I can be a little bit dramatic.

Anyway, the point of this story is not this guy in particular… it’s just interesting for me to rediscover what it’s like to really like someone, and figure out how to interact with them without losing myself in the process. And it’s fun to know I can feel like this again. I didn’t expect it, and yeah, it’s a little scary… but it’s also a fun period of growth.

I will leave you with 2 little nuggets of wisdom from one of my closest friends. She said the following inspiring statements:

“It will be uncomfortable to have feelings, let them happen anyway.”

“Be thankful you’ve found something that scares you, pushes you out of your comfort zone. Even if it doesn’t work out in the end, be glad you have the ability to feel like this. The alternative is a gray world of ‘meh.'”

I love that shit. A gray world of “meh.”


This is another one of those mail-order recipes. It’s from Blue Apron, and again, I only did it because they had a free week coupon. I was like, free food?! Fuck yeah! I’m going to type out the recipe that they gave me, and then tell you which ingredients/steps were a waste of fucking time at the end. Okay. Here goes…

Butternut Squash Risotto

3/4 cup carnaroli rice

4 cloves garlic, minced

4 ounces brussels sprouts, thinly sliced (unnecessary)

1 stalk celery, chopped

1 butternut squash, peeled and cubed (and cleaned of the innards)

2 tablespoons butter

2 tablespoons Mascarpone cheese

2 tablespoons chopped chestnuts, peeled and roasted (completely unnecessary)

1 shallot, diced

1/2 cup parmesan cheese, grated

Olive oil

Salt and pepper

Preheat the oven to 475 degrees. Spread squash onto a baking sheet and drizzle with olive oil, moving things around to get everything coated. Sprinkle with salt and pepper.

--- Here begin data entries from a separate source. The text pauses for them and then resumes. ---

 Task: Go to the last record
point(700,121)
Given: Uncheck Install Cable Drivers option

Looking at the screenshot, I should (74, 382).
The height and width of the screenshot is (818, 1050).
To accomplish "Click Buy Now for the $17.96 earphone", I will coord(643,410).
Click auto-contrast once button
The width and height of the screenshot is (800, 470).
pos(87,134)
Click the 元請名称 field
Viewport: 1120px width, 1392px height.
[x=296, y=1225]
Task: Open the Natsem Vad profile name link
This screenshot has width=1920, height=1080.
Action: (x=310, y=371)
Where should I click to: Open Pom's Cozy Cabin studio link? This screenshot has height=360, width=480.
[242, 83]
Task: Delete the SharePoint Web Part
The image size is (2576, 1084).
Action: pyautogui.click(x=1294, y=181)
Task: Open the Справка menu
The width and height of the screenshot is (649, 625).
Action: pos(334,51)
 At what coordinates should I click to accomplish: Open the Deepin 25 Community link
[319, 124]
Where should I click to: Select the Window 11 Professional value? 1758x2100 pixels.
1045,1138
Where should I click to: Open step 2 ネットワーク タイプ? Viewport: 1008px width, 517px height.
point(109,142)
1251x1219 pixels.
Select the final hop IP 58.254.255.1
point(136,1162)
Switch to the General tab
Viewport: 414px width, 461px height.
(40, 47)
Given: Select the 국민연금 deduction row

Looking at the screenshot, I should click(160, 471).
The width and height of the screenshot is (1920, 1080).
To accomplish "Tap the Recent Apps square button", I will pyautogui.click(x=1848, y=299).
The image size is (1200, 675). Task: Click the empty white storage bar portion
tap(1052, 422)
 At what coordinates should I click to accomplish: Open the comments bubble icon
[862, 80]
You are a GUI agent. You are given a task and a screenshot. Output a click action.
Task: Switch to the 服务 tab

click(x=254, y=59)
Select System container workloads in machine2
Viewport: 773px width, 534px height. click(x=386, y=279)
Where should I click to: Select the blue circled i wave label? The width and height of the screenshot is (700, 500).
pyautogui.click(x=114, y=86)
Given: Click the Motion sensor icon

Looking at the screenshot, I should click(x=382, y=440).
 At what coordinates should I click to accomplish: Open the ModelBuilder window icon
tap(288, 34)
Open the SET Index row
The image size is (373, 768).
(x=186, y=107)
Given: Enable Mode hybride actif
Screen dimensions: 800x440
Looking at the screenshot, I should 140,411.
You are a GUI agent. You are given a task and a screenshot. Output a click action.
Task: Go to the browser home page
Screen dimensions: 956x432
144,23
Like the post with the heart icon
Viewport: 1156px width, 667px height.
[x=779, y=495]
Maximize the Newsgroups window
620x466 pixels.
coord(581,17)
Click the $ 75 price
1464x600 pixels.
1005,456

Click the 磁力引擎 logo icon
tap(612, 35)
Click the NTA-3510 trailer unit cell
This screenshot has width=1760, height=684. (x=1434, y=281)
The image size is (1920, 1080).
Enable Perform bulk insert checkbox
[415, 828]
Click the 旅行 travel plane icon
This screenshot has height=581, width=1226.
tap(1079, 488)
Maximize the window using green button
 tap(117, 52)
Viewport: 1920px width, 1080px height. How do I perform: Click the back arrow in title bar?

Roast squash for 14-16 minutes, stirring halfway through, until browned and tender.

While the squash is roasting, heat 2 tablespoons of olive oil on medium-high heat. Add shallots and celery, seasoning with salt and pepper, and cooking 2-3 minutes. Then add the garlic, cooking for another minute or so, stirring frequently. Add the rice and cook  2-3 mintues, stirring frequently until toasted and fragrant. Add 3 1/2 cups of water, season with salt and pepper, and bring to a boil. Once boiling, reduce to a simmer and cook for 20-22 minutes, stirring often. The rice will absorb most of the water, and will be al dente (slightly firm to the bite).

Once the risotto has cooked for about 15 minutes, in medium skillet, start sauteing the brussels sprouts in a little olive oil over medium-high heat. Season with salt and pepper, and cook for 2-3 minutes, or until slightly softened. Add the chestnuts and half of the butter and cook for another 2ish minutes.

Once the rice is finished cooking, add the mascarpone cheese, squash, and remaining butter to the pot. Once combined, add a little more salt and pepper (to taste), and scoop into bowls. Top with the brussels sprouts and chestnuts, plus a sprinkling of parmesan. Or skip the brussels sprouts and chestnuts, and go for some mushrooms instead. I don’t think the toppings were necessary at all here… it was fucking awesome without them. Plus, who the fuck buys peeled chestnuts? If they hadn’t come in a neat little package with the rest of my ingredients,  I wouldn’t have even known where to purchase them.

When you’re done with all of that, eat your fancy risotto and promise yourself to never ghost someone ever again. Seriously. Don’t be a dick.

Serve with a glass of wine to help you unwind from your dating marathon. Then take a nap.